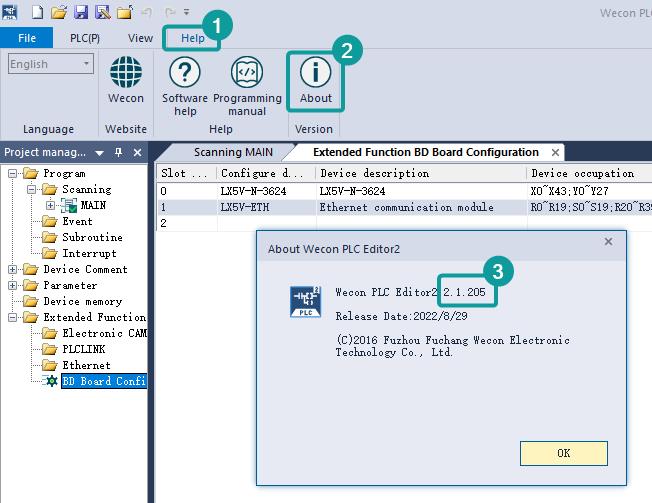Collapse the Program tree node
Viewport: 652px width, 503px height.
13,174
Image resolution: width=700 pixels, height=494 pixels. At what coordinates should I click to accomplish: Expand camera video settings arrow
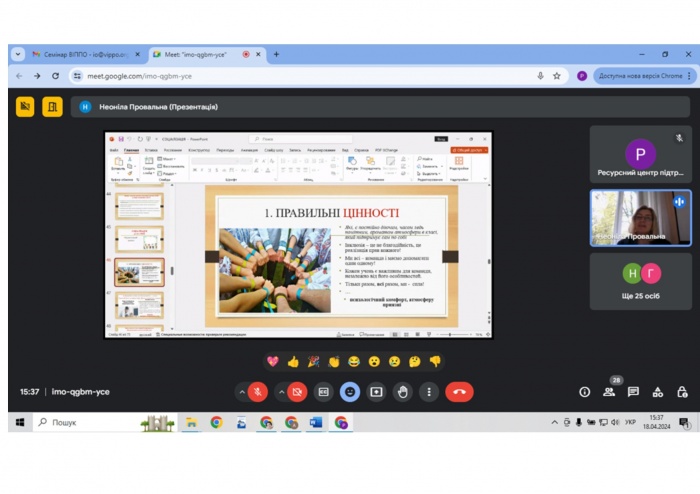coord(281,392)
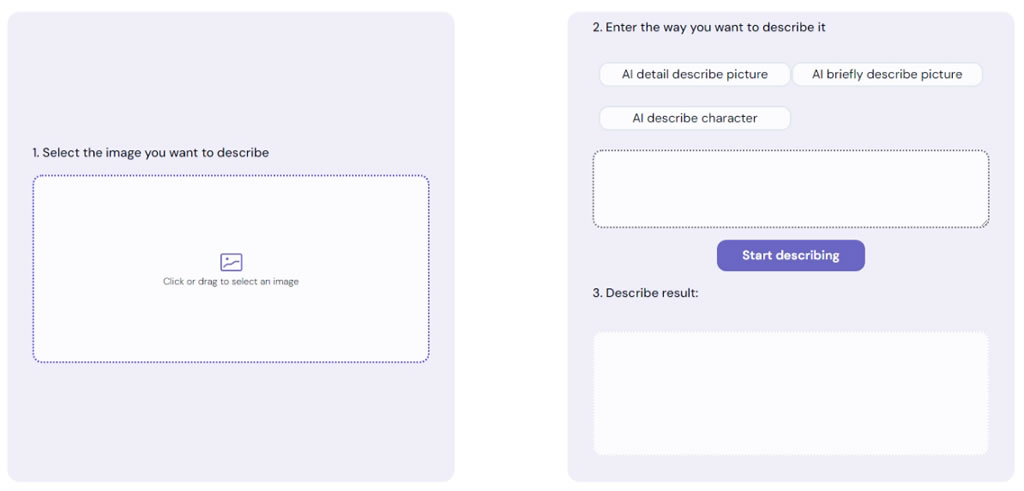Focus the description prompt text area

(x=791, y=189)
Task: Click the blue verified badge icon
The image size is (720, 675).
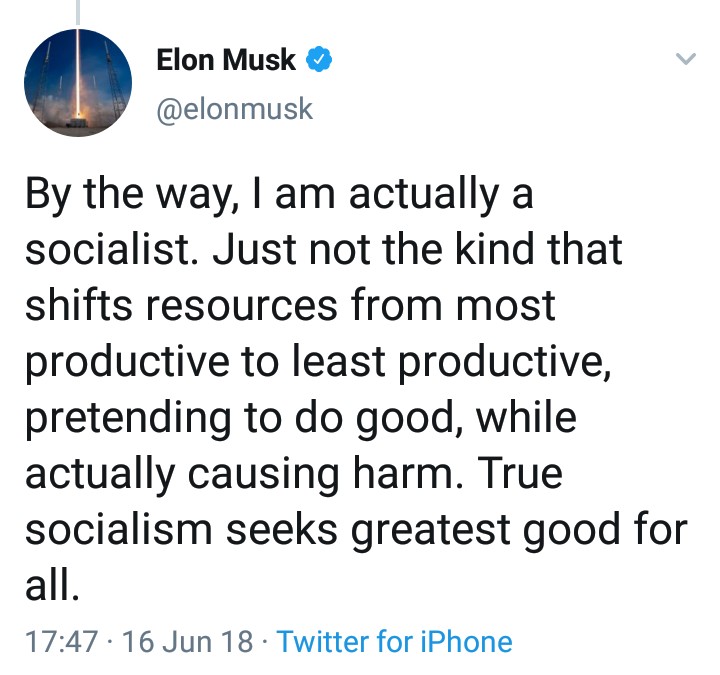Action: coord(319,60)
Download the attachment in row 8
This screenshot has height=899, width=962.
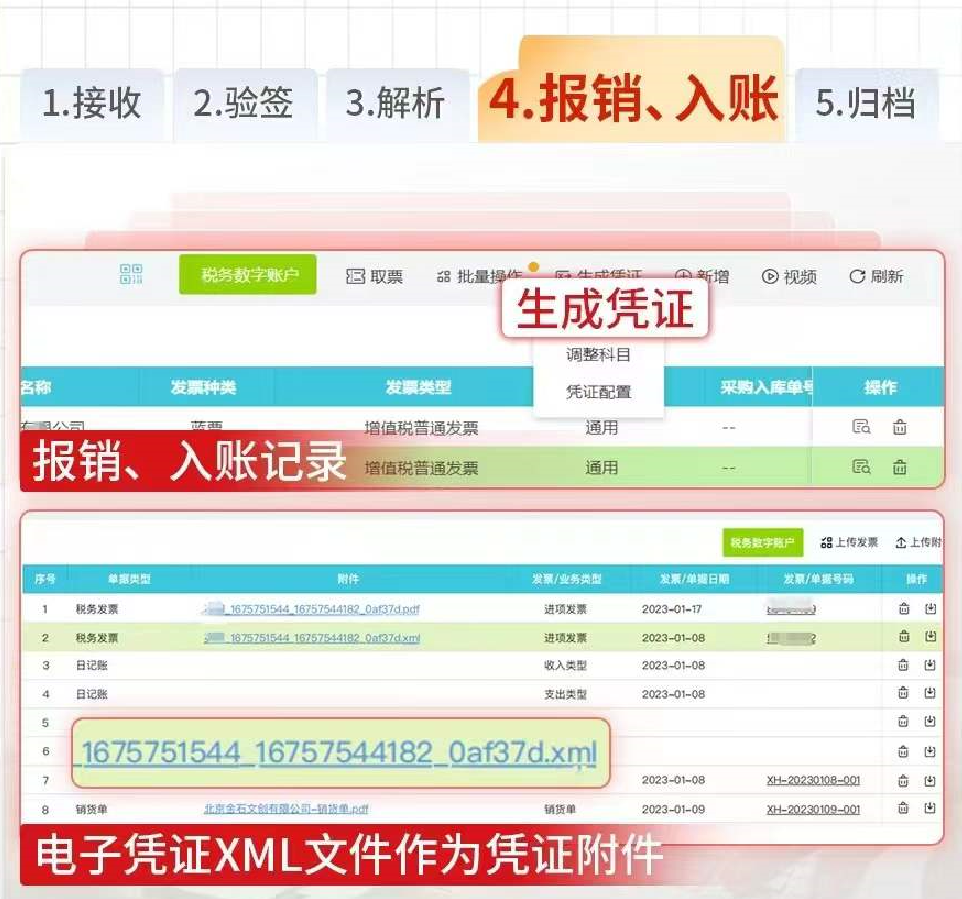(x=930, y=808)
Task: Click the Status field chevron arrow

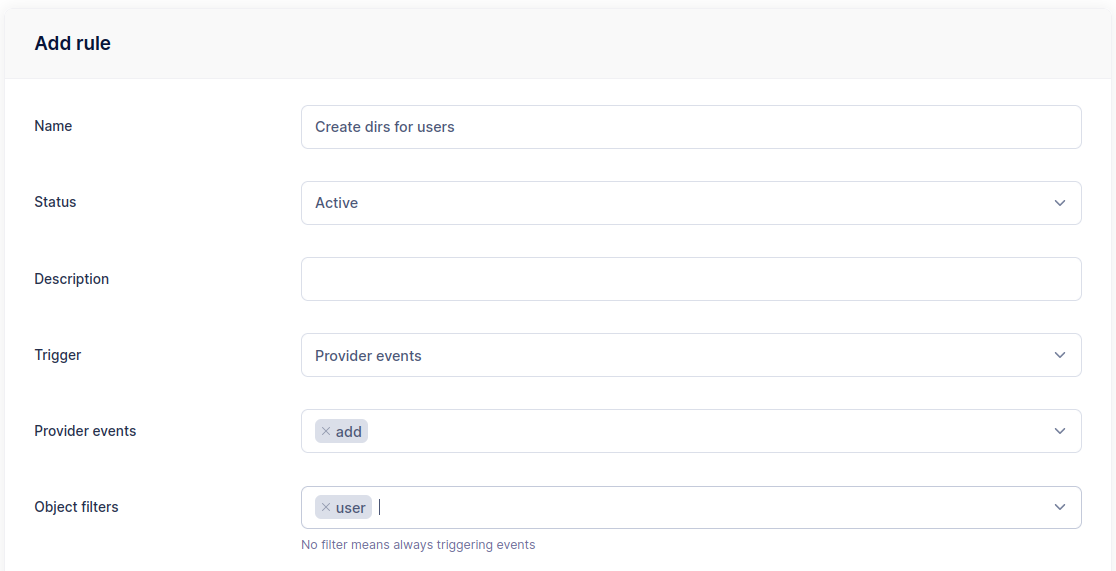Action: (x=1060, y=203)
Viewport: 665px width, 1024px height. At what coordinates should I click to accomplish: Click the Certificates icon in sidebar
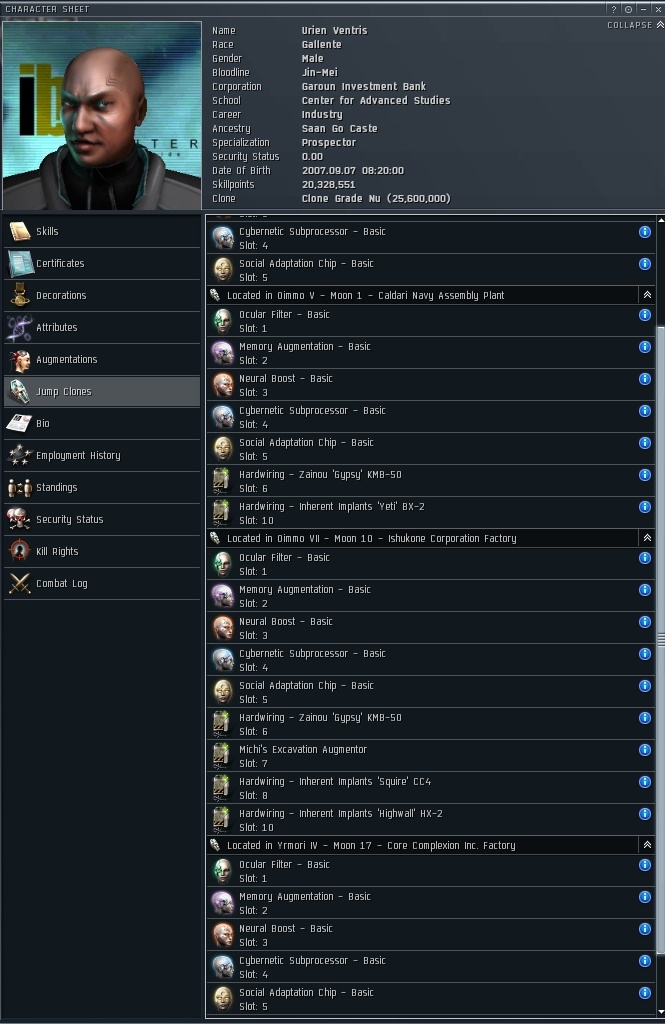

* Task prompt: Copy out each line of the records above that includes "icon".

* Your response:
Task: Click the blue verified badge icon
Viewport: 665px width, 1024px height. At what coordinates should I click to accomplish: Click the Certificates icon in sidebar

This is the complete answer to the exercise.